**Activity:** Reproduce the records below exactly as given.
☆ ☆ ☆ ☆
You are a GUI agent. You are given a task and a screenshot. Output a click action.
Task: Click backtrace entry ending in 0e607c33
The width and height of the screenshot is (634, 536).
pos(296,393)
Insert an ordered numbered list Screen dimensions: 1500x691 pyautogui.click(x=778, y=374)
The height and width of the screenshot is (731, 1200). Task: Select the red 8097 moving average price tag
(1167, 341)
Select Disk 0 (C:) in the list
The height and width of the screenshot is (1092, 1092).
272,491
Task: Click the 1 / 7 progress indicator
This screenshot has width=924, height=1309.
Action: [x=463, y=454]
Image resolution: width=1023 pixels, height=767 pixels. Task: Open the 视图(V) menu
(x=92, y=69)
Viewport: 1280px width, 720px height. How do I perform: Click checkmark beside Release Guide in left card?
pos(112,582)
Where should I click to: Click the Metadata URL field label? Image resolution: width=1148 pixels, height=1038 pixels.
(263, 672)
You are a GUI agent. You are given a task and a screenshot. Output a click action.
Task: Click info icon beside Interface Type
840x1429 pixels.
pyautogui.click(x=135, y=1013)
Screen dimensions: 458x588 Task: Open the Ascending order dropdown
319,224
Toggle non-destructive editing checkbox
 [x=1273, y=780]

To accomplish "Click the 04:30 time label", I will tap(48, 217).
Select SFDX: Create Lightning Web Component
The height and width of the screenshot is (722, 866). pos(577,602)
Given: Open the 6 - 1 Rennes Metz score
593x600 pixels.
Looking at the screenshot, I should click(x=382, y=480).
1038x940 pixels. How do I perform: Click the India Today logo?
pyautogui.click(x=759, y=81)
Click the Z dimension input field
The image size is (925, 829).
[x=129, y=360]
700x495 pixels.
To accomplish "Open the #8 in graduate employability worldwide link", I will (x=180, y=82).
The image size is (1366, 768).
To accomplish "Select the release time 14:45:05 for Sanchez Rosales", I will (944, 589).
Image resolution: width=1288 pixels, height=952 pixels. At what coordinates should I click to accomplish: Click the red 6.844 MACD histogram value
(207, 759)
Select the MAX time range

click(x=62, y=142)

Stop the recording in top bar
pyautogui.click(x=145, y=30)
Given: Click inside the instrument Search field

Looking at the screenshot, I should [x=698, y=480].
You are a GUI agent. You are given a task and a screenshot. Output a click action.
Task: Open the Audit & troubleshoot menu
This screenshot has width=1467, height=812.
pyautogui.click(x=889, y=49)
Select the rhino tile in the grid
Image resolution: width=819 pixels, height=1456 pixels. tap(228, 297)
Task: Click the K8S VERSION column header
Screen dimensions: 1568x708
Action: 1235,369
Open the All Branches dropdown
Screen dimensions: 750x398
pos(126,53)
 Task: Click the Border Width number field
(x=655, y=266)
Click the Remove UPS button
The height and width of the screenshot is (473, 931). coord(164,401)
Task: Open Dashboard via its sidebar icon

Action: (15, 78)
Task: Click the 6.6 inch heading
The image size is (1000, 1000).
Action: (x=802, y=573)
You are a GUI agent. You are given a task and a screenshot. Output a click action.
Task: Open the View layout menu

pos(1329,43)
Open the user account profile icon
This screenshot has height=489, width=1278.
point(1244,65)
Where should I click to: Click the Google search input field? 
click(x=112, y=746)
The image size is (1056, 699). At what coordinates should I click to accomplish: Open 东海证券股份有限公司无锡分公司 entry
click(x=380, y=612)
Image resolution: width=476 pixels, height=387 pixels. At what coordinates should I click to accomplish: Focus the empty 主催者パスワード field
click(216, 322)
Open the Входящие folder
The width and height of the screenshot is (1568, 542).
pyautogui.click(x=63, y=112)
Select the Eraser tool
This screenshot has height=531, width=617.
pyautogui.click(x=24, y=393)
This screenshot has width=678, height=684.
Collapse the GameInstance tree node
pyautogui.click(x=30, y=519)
☆ ☆ ☆ ☆
**Result for this exercise:**
You are a GUI agent. You are given a task and a screenshot. Output a click action.
Task: Click backtrace entry ending in 0e607c33
The width and height of the screenshot is (634, 536).
pos(296,393)
Insert an ordered numbered list Screen dimensions: 1500x691 pyautogui.click(x=778, y=374)
The height and width of the screenshot is (731, 1200). Task: Select the red 8097 moving average price tag
(1167, 341)
Select Disk 0 (C:) in the list
The height and width of the screenshot is (1092, 1092).
272,491
Task: Click the 1 / 7 progress indicator
This screenshot has width=924, height=1309.
Action: [x=463, y=454]
Image resolution: width=1023 pixels, height=767 pixels. Task: Open the 视图(V) menu
(x=92, y=69)
Viewport: 1280px width, 720px height. How do I perform: Click checkmark beside Release Guide in left card?
pos(112,582)
Where should I click to: Click the Metadata URL field label? Image resolution: width=1148 pixels, height=1038 pixels.
(263, 672)
You are a GUI agent. You are given a task and a screenshot. Output a click action.
Task: Click info icon beside Interface Type
840x1429 pixels.
pyautogui.click(x=135, y=1013)
Screen dimensions: 458x588 Task: Open the Ascending order dropdown
319,224
Toggle non-destructive editing checkbox
 [x=1273, y=780]

To accomplish "Click the 04:30 time label", I will tap(48, 217).
Select SFDX: Create Lightning Web Component
The height and width of the screenshot is (722, 866). pos(577,602)
Given: Open the 6 - 1 Rennes Metz score
593x600 pixels.
Looking at the screenshot, I should click(x=382, y=480).
1038x940 pixels. How do I perform: Click the India Today logo?
pyautogui.click(x=759, y=81)
Click the Z dimension input field
The image size is (925, 829).
[x=129, y=360]
700x495 pixels.
To accomplish "Open the #8 in graduate employability worldwide link", I will (x=180, y=82).
The image size is (1366, 768).
To accomplish "Select the release time 14:45:05 for Sanchez Rosales", I will (944, 589).
Image resolution: width=1288 pixels, height=952 pixels. At what coordinates should I click to accomplish: Click the red 6.844 MACD histogram value
(207, 759)
Select the MAX time range

click(x=62, y=142)

Stop the recording in top bar
pyautogui.click(x=145, y=30)
Given: Click inside the instrument Search field

Looking at the screenshot, I should [x=698, y=480].
You are a GUI agent. You are given a task and a screenshot. Output a click action.
Task: Open the Audit & troubleshoot menu
This screenshot has width=1467, height=812.
pyautogui.click(x=889, y=49)
Select the rhino tile in the grid
Image resolution: width=819 pixels, height=1456 pixels. tap(228, 297)
Task: Click the K8S VERSION column header
Screen dimensions: 1568x708
Action: 1235,369
Open the All Branches dropdown
Screen dimensions: 750x398
pos(126,53)
 Task: Click the Border Width number field
(x=655, y=266)
Click the Remove UPS button
The height and width of the screenshot is (473, 931). coord(164,401)
Task: Open Dashboard via its sidebar icon

Action: (15, 78)
Task: Click the 6.6 inch heading
The image size is (1000, 1000).
Action: (x=802, y=573)
You are a GUI agent. You are given a task and a screenshot. Output a click action.
Task: Open the View layout menu

pos(1329,43)
Open the user account profile icon
This screenshot has height=489, width=1278.
point(1244,65)
Where should I click to: Click the Google search input field? 
click(x=112, y=746)
The image size is (1056, 699). At what coordinates should I click to accomplish: Open 东海证券股份有限公司无锡分公司 entry
click(x=380, y=612)
Image resolution: width=476 pixels, height=387 pixels. At what coordinates should I click to accomplish: Focus the empty 主催者パスワード field
click(216, 322)
Open the Входящие folder
The width and height of the screenshot is (1568, 542).
pyautogui.click(x=63, y=112)
Select the Eraser tool
This screenshot has height=531, width=617.
pyautogui.click(x=24, y=393)
This screenshot has width=678, height=684.
Collapse the GameInstance tree node
pyautogui.click(x=30, y=519)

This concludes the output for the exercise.